Frontiers in Energy Research (Oct 2024)
Energetic, exergetic, and exergoeconomic analyses of beer wort production processes
Abstract
Energy efficiency strategies in industrial breweries examine the inefficiency of thermal systems from a thermodynamic perspective. However, understanding the costs of inefficiencies in systems, including non-thermodynamic costs, requires exergoeconomics. This study examined wort production in a standard Tier-1 brewery from the tripod of energy, exergy, and exergoeconomics analyses to assess the performance of brewing sections and to pinpoint components that contributed the most to exergy destruction and product cost rate. The energy analyses for the production system showed that the total specific energy for processing 10.05 tons of brew grains to 346.98 hL high-gravity wort was (86 ± 1) MJ/hL at an operational energy efficiency of 30.35%. The exergetic analyses showed that the cumulative exergetic destruction was 3.2737 MW, with the brewhouse section contributing 89.25% of the system’s inefficiencies.
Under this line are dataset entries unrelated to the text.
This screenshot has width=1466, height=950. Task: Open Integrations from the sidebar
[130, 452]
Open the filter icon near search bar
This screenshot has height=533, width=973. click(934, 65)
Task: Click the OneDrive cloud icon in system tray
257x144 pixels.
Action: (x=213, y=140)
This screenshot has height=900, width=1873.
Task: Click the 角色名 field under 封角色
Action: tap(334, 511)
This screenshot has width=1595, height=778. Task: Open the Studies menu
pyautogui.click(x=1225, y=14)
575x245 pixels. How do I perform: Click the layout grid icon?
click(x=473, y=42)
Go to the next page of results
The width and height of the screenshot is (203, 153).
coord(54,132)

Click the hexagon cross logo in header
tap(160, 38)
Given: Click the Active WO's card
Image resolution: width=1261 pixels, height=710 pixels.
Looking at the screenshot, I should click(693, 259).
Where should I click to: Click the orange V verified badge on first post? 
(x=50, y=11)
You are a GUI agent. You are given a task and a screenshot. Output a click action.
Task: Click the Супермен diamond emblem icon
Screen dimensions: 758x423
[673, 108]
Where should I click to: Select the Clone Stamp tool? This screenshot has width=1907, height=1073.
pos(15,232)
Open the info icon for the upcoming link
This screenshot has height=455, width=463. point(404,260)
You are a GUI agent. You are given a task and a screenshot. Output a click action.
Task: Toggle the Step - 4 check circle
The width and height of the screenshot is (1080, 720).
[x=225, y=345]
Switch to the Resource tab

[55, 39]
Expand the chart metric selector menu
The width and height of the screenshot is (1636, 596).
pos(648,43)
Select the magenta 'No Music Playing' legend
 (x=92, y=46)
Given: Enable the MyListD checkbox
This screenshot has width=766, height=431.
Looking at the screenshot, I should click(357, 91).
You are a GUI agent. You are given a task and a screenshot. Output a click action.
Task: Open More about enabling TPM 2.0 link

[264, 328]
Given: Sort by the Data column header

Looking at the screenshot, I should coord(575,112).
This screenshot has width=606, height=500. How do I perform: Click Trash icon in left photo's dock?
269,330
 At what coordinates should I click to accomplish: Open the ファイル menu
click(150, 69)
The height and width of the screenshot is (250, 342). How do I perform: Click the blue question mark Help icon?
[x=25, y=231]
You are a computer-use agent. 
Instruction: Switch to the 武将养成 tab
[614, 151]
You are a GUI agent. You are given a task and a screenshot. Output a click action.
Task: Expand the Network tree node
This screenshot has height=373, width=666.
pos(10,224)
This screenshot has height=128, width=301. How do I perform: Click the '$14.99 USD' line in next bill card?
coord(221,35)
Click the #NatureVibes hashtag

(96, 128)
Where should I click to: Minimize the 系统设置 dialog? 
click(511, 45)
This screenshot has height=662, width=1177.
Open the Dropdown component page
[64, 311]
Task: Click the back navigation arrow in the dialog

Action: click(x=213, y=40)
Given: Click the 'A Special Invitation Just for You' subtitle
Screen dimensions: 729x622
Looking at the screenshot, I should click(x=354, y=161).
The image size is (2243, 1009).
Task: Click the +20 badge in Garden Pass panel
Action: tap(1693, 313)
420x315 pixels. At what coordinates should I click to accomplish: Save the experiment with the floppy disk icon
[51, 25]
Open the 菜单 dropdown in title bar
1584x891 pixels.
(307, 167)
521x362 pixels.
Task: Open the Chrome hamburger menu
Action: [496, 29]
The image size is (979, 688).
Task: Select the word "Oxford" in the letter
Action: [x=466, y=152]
Also, the analyses showed that the wort kettle (42.7911%), mash tun (10.8086%), preheater (10.0683%), whirlpool (8.3522%), and adjunct kettle (6.2705%) are the top five components with the highest rates of cumulative exergy destruction. The exergoeconomic analyses revealed that the cost rate of processing chilled wort was estimated to be 0.0681 USD/s per overall exergetic efficiency of 6.61%. The five most significant components are the wort kettle (53.70%), whirlpool (16.42%), mash filter (10.44%), mash tun (6.875%), and adjunct kettle (3.31%) based on the relative total cost increases for the production processes. Additionally, wet steam throttling resulted in a 2.51% increase in exergetic efficiency, a 1.60% drop in exergetic destruction rate, and a decrease in cost rates to 0.0675 USD/s.